When he first entered the cave he found a hand outlined on the wall near the Bull paintings ... a signature perhaps? It was like an outlined stencil ... the first stencil! Done with pigments squeezed through a pig bladder Tony suggested. He put his hand over the hand and it fitted perfectly ... fingers exactly the same length ... width, palm the same shape ... perhaps it was from that moment he started identifying with prehistorical man!
(quoted in Rituals, p.7)
Five years after his first sight of these prehistoric paintings, Stubbing gave up painting with his brush and began to create pictures composed of hundreds of hand prints. He would either lay his hand flat on the canvas or drag his fingers across the surface. These methods are evident in Coral Variations, where the accumulation of marks creates a rhythmic and vibrant surface. The variations in tone create a boundless space, the eye being drawn into the dense network of colours and textures. The title may follow from the visual illusion of a coral reef, or to the slow accumulation in the picture of the traces of the presence of a living organism, in this case his hands. In 1956, the year of this painting, Stubbing was living in Paris. There he became immersed in the avant-garde scene, and would became aware of the American Abstract Expressionists, including Jackson Pollock (1912-56) Mark Rothko (1903-70) and Willem de Kooning (1904-97). The size of paintings by these artists may have influenced Stubbing to create a work on a large scale.
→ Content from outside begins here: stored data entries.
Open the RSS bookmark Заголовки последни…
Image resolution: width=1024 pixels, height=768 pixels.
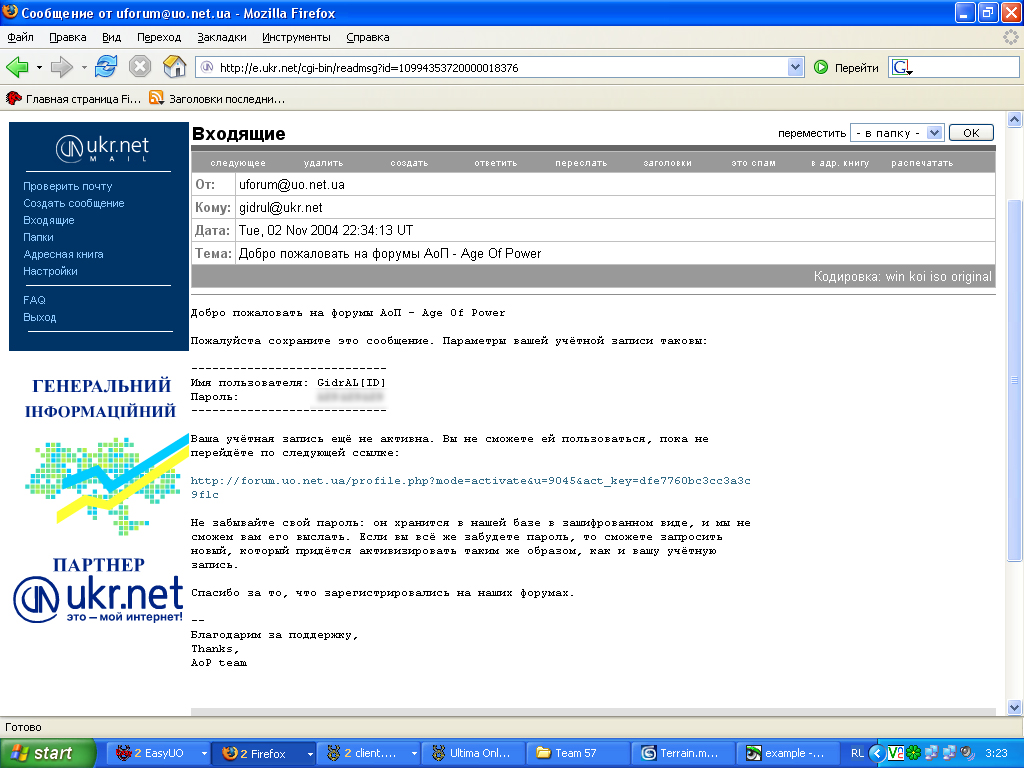217,99
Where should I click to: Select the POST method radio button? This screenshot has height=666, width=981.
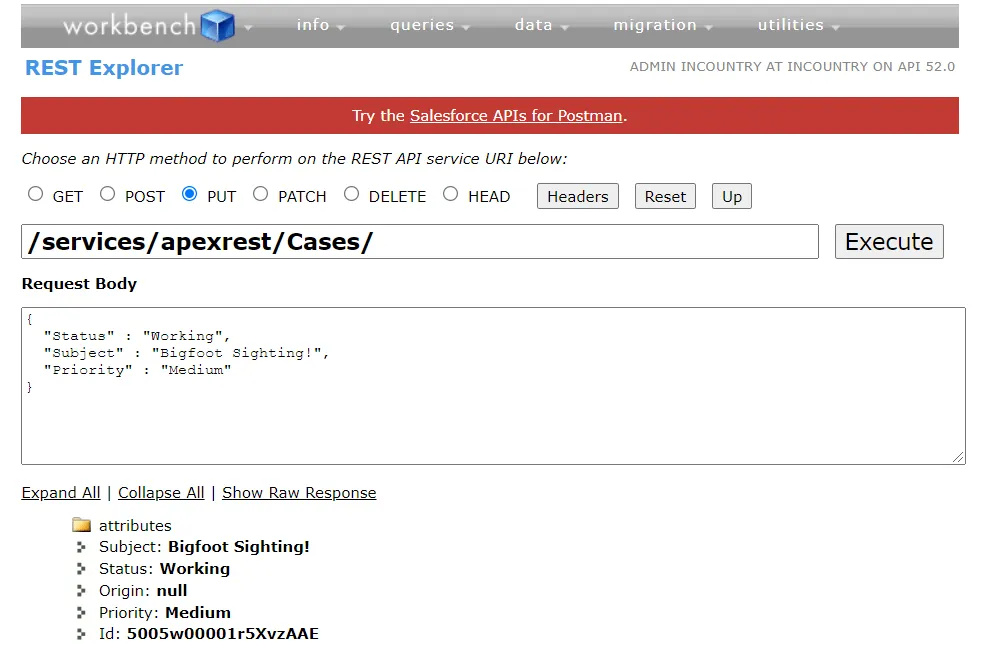[x=108, y=194]
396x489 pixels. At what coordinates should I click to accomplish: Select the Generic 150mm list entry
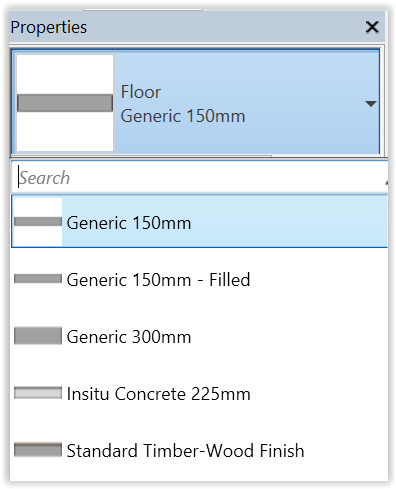[200, 222]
In the early 1960s Stubbing began to attract the attraction of the museum director Alfred Barr (1902-81) and critic Herbert Read (1893-1968). The latter wrote of Stubbing’s paintings made from hand prints ‘the work of art must be, not a projection of or from an existing state of feeling, but rather an extension of consciousness itself, the creation of an object that awakens new feelings, that adds a facet, however minute, to the slow crystallization of experience into beauty’ (N. H. (Tony) Stubbing Retrospective, p.9). In 1968 Stubbing had to give up painting with his hands due to an allergic reaction to the paints.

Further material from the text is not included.